You can assign Metafields to customers using the API. These are also available through Liquid.
Putting this all together, you can have a form on the shopfront asking the customer for info once they're logged in. The form submits to your server where you add the info to the Customer object as Metafields using the API. Then you have some clever Liquid on the Product page that either does the necessary calculations itself or embeds the relevant info into javascript to be processed client-side.

When should the Ecommerce tracking take place?

I am implementing Google analytics onto a ecommerce site. We are already tracking events like adding to cart, removing etc using the event tracking. I would like to know what is the ideal time to use the ecommerce tracking apis (addTrans & addItem). Here are my questions:
Should I call these functions for each product being added to cart?
Should I call these functions only when the payment is complete and them while displaying receipt screen?
What is the ideal way of implementation? please provide best practices if possible.
Thanks in advance
I would track few things,
1.How many got into payment form and failed to buy, which can indicate to you that something wrong with payments or page itself. Count number of visitors in checkout - number of orders.
2.How many users got into site and haven't added at least one product, which will indicate that something wrong with advertisement, landing page or website layout in general. Number of unique visitors - those who added at least one item.

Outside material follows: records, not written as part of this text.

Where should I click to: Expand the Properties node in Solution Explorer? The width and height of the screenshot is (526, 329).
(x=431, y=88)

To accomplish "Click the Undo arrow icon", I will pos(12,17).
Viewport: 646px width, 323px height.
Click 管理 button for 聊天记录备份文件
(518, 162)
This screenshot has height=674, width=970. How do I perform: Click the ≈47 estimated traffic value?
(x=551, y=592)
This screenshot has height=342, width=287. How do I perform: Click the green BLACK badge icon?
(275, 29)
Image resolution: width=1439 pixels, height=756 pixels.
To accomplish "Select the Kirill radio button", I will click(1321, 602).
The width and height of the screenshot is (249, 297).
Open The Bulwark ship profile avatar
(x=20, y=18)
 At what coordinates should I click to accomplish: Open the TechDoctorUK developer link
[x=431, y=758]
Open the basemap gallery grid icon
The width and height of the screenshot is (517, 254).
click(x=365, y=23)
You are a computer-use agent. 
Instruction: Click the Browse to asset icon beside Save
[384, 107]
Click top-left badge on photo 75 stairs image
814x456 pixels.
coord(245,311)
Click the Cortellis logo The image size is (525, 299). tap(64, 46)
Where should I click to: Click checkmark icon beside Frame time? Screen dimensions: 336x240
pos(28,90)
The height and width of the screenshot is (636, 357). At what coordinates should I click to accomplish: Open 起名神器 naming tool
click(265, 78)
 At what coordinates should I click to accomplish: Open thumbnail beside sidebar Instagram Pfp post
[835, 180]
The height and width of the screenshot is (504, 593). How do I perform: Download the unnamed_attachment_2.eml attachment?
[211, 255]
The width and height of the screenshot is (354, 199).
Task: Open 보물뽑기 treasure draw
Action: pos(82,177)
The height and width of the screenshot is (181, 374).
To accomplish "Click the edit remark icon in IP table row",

Adding statistics for each product added to cart shows you what? If users buy certain product you can get that this product is most wanted but in cart means noting imho. As for your second question, i would implement my solutions written above.
I wonder if your customers should go to an externally hosted page to make a payment. If they do, then GA tracking will not show you the real source of your profitable traffic - it will show you the payment processor page as the source.
It is recommended, or at least suggested, that you place the eCommerce tracking that includes the _trackTrans call on the "Thank You" or "Confirmation" stage of your checkout process.
Also, it's worth noting that if the user refreshes that page that the tracking is on then the code will be fired again and you may see skewed figures in Google Analytics.
I was like you, I also implemented the event tracking first but I wanted to get a chance to implement the ecommerce tracking to get some $ data in there to browse. So, on the developers page. One of the examples is on the reciept page, but on my implementation that wasn't going to work since I am use a payment API. So, On my checkout page I setup the parent transaction. using :
_gaq.push(['_addTrans',
'1234', // transaction ID - required
'Acme Clothing', // affiliation or store name
'11.99', // total - required
'1.29', // tax
'5', // shipping
'San Jose', // city
'California', // state or province
'USA' // country
]);
Then when I am listing my items in the cart, I use PHP and a foreach to dump each item, sku, price per item and quantity into the parent level transaction like this :
_gaq.push(['_addItem',
'1234', // transaction ID - required
'DD44', // SKU/code - required
'T-Shirt', // product name
'Green Medium', // category or variation
'11.99', // unit price - required
'1' // quantity - required
]);
For the last step in the process, I send transaction data to my merchant processing (paypal) via the SOAP api and get numerous responses back. I do different stuff based on the response I get back. If there is no error from the JSON response I get an COMPLETED response, at that point is when I fire the :
_gaq.push(['_trackTrans']);
I'm not really sure if this is the true way to go about it, but it makes sense to me.